- **Data to use**
━━━━
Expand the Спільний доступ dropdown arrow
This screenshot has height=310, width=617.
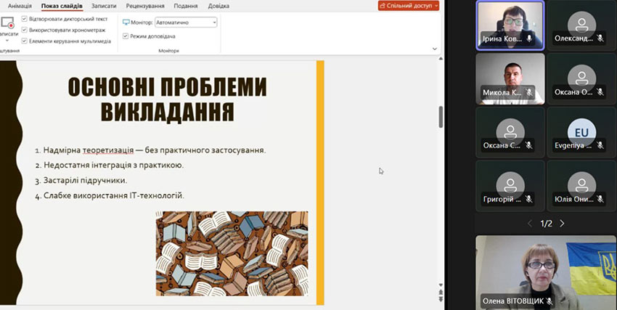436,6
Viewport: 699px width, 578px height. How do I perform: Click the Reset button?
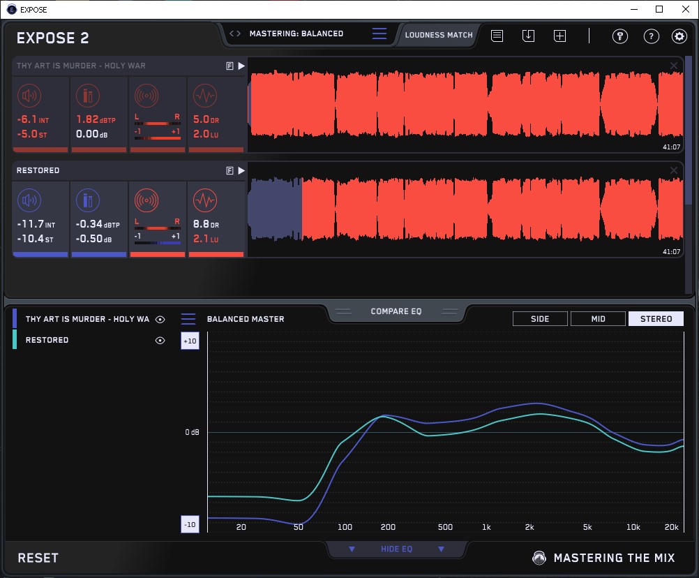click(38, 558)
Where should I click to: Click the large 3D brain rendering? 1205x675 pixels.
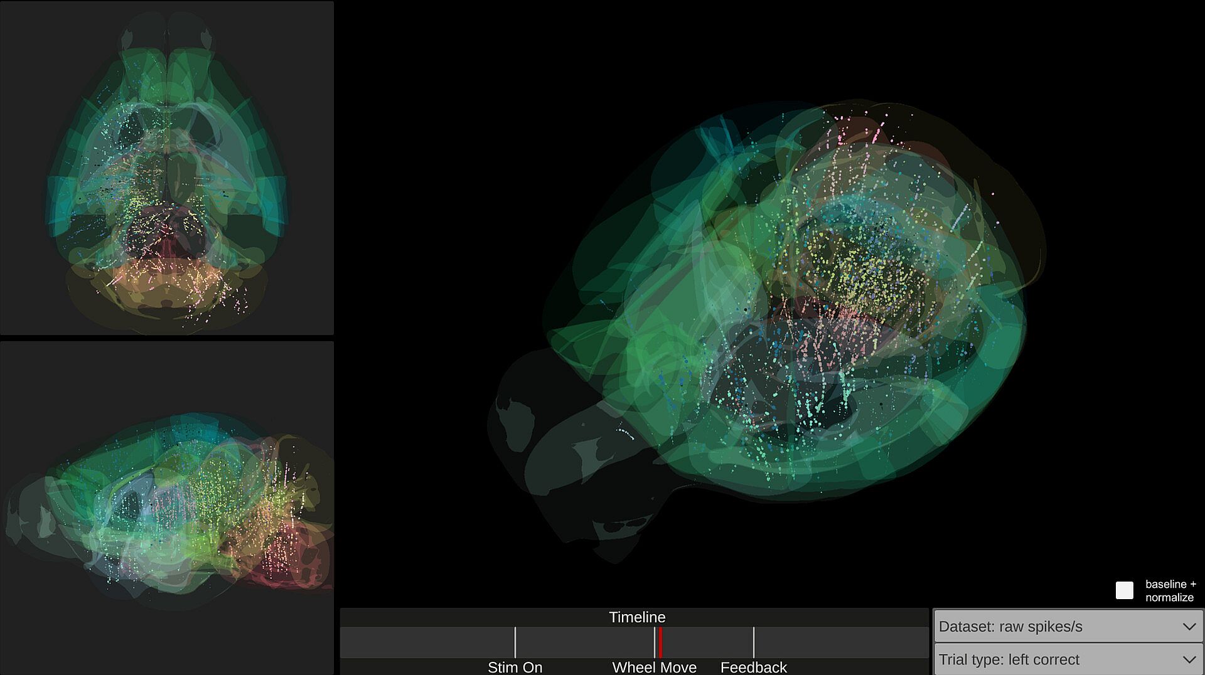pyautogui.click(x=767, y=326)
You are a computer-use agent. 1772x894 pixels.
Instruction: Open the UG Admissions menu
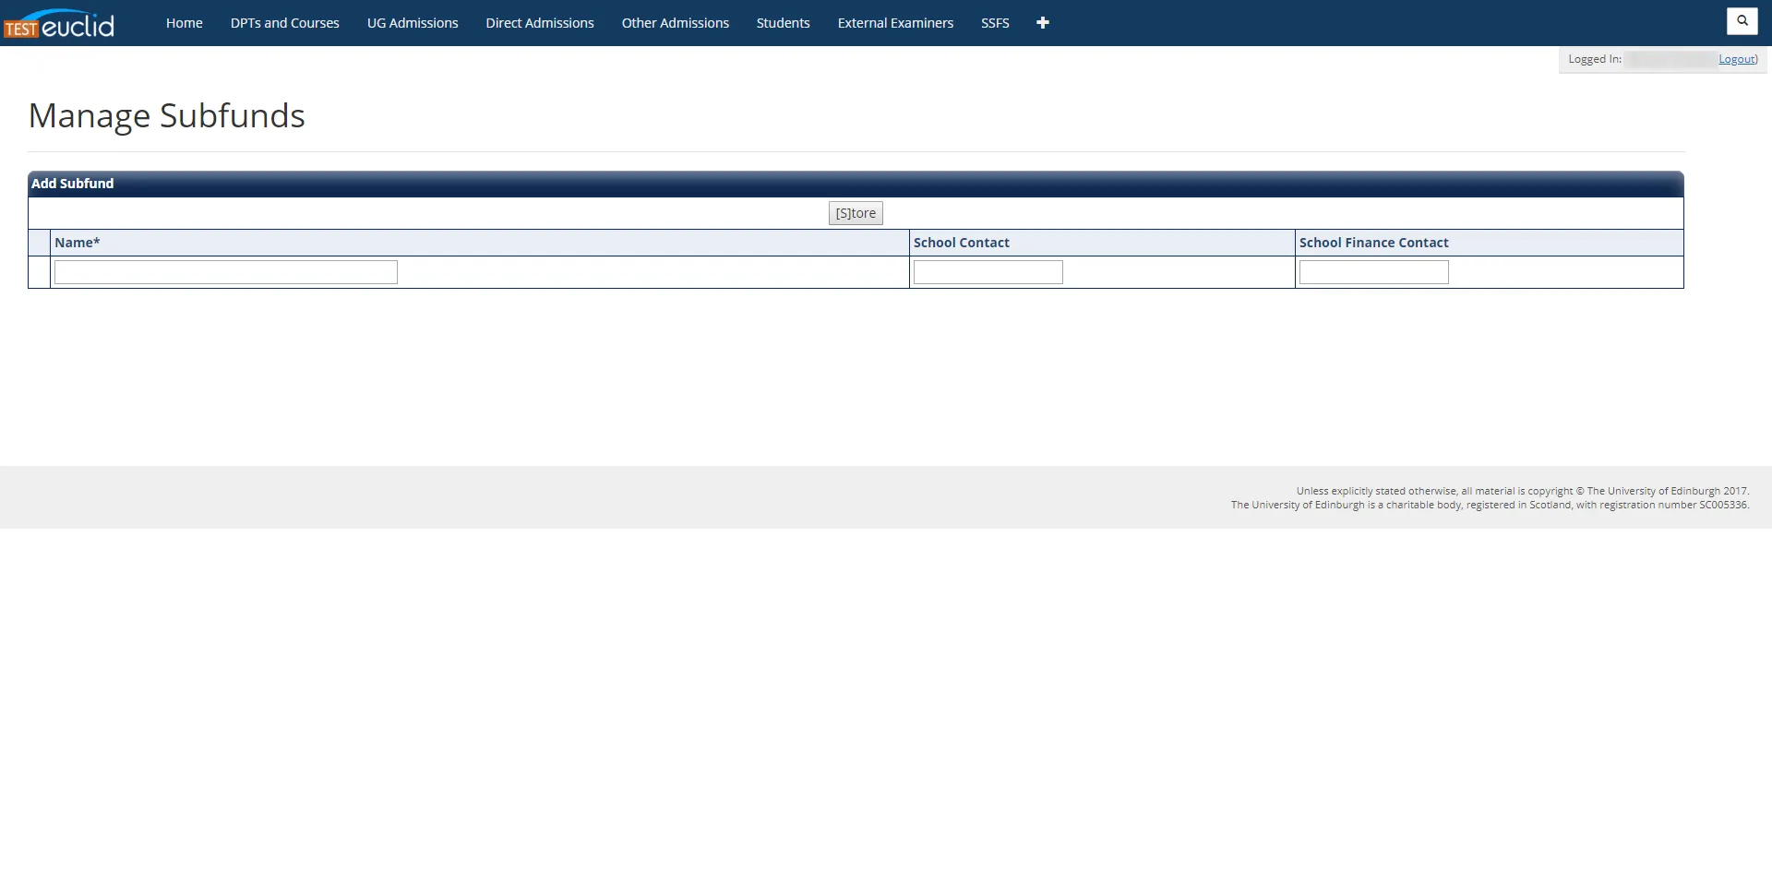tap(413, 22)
━━━━
- **Stated goal**
Beginning at the line that has "Where should I" and stopping after the last line of the data, reproduce every one of those lines in full. Scale each coordinate in the answers by 0.2, round to whole numbers with halves rounded up, and leave out the pictures.

- **Solution to this problem**
Where should I click to: Click the large 3D brain rendering? 1205x675 pixels.
pyautogui.click(x=153, y=65)
You are a computer-use agent. 1772x894 pixels.
Instruction: Open the UG Admissions menu
tap(83, 4)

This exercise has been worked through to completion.